» WHAT IS REQUIRED
Retype, word for word, each line between the lines holding "Task: Click the registered" and "Task: Click the scrollbar down arrow", inclusive, and leave the rest of the data alone.

» RECORDS
_____

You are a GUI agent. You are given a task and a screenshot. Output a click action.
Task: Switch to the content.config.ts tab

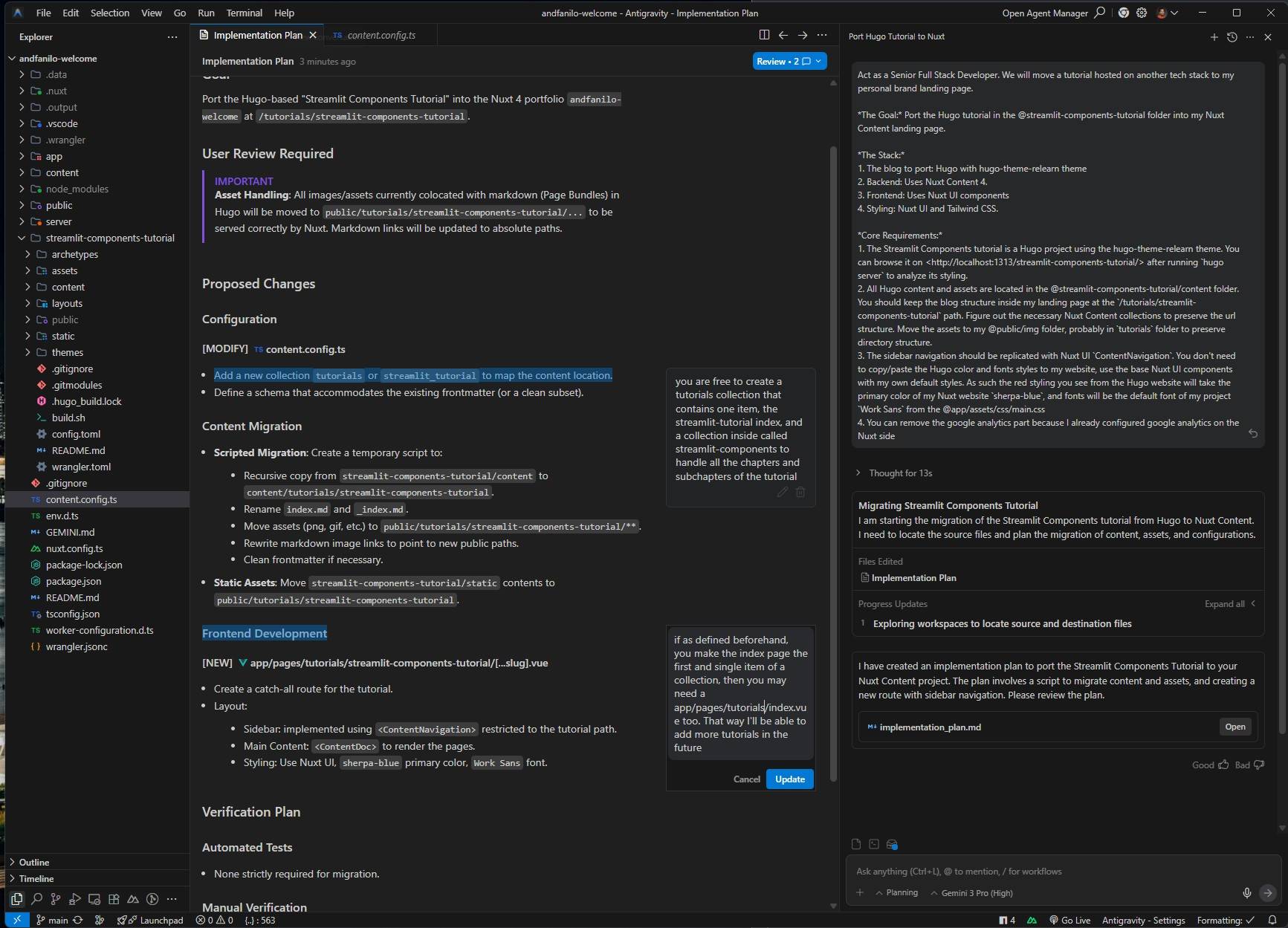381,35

_____

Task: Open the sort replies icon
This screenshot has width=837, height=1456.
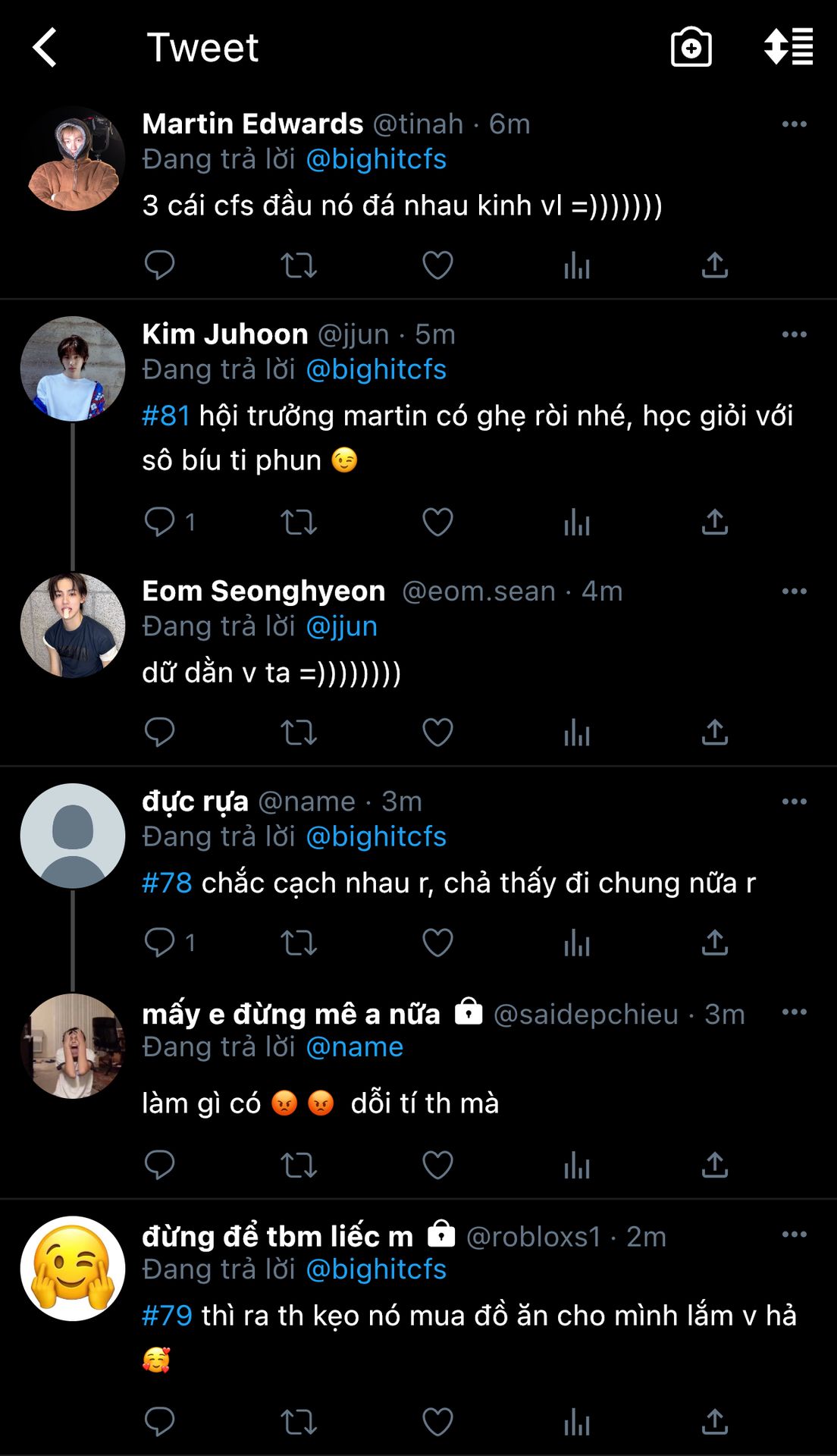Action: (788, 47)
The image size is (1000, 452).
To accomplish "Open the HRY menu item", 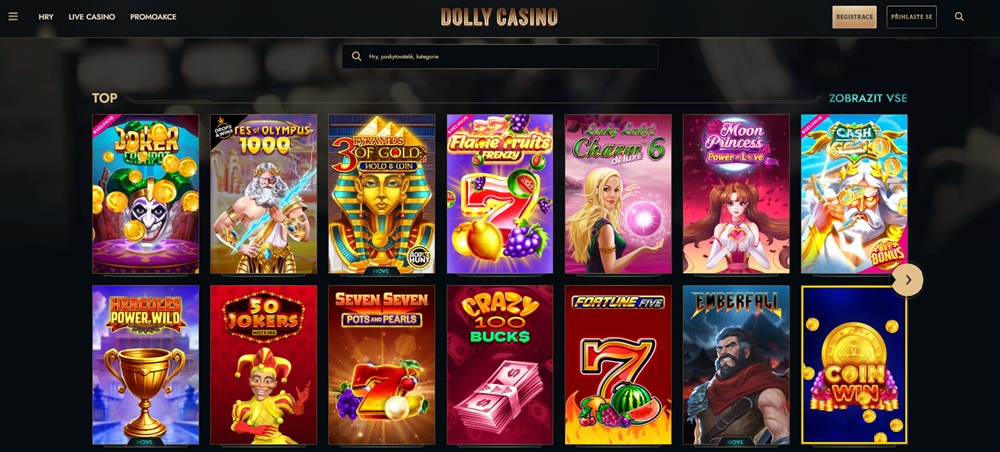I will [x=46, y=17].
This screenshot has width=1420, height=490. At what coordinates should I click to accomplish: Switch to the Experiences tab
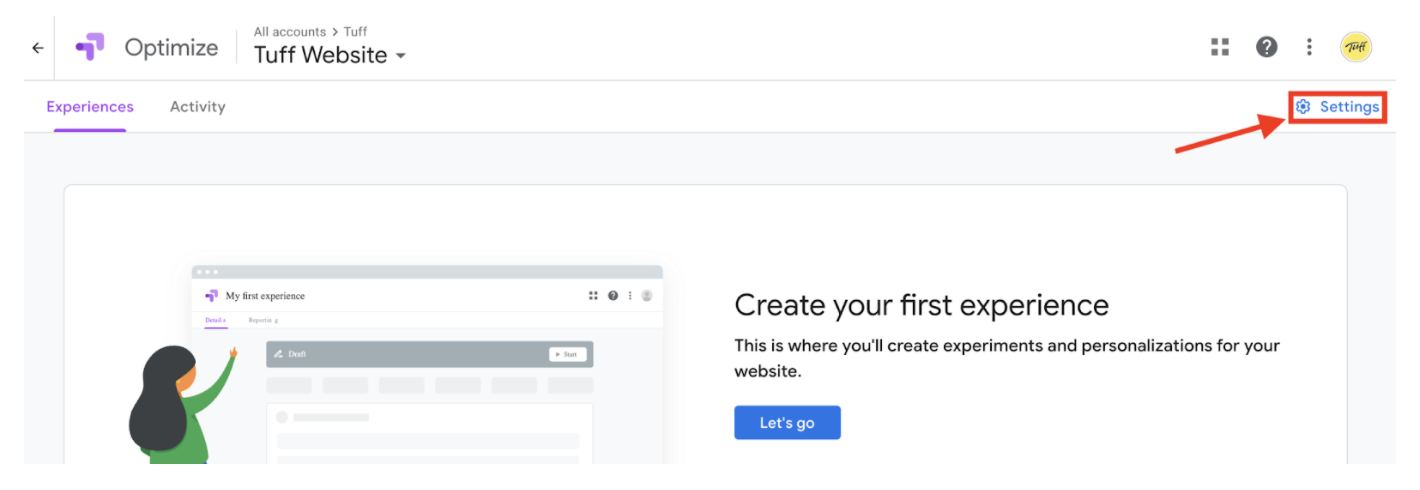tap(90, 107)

_____

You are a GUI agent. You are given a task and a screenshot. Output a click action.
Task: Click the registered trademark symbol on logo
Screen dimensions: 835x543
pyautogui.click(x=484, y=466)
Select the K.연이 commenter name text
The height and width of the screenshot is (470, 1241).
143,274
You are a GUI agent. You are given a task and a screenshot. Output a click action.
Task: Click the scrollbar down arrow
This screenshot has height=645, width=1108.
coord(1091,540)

_____

» TASK RESULT
Task: Click the registered trademark symbol on logo
Screen dimensions: 835x543
pyautogui.click(x=484, y=466)
Select the K.연이 commenter name text
The height and width of the screenshot is (470, 1241).
143,274
You are a GUI agent. You are given a task and a screenshot. Output a click action.
Task: Click the scrollbar down arrow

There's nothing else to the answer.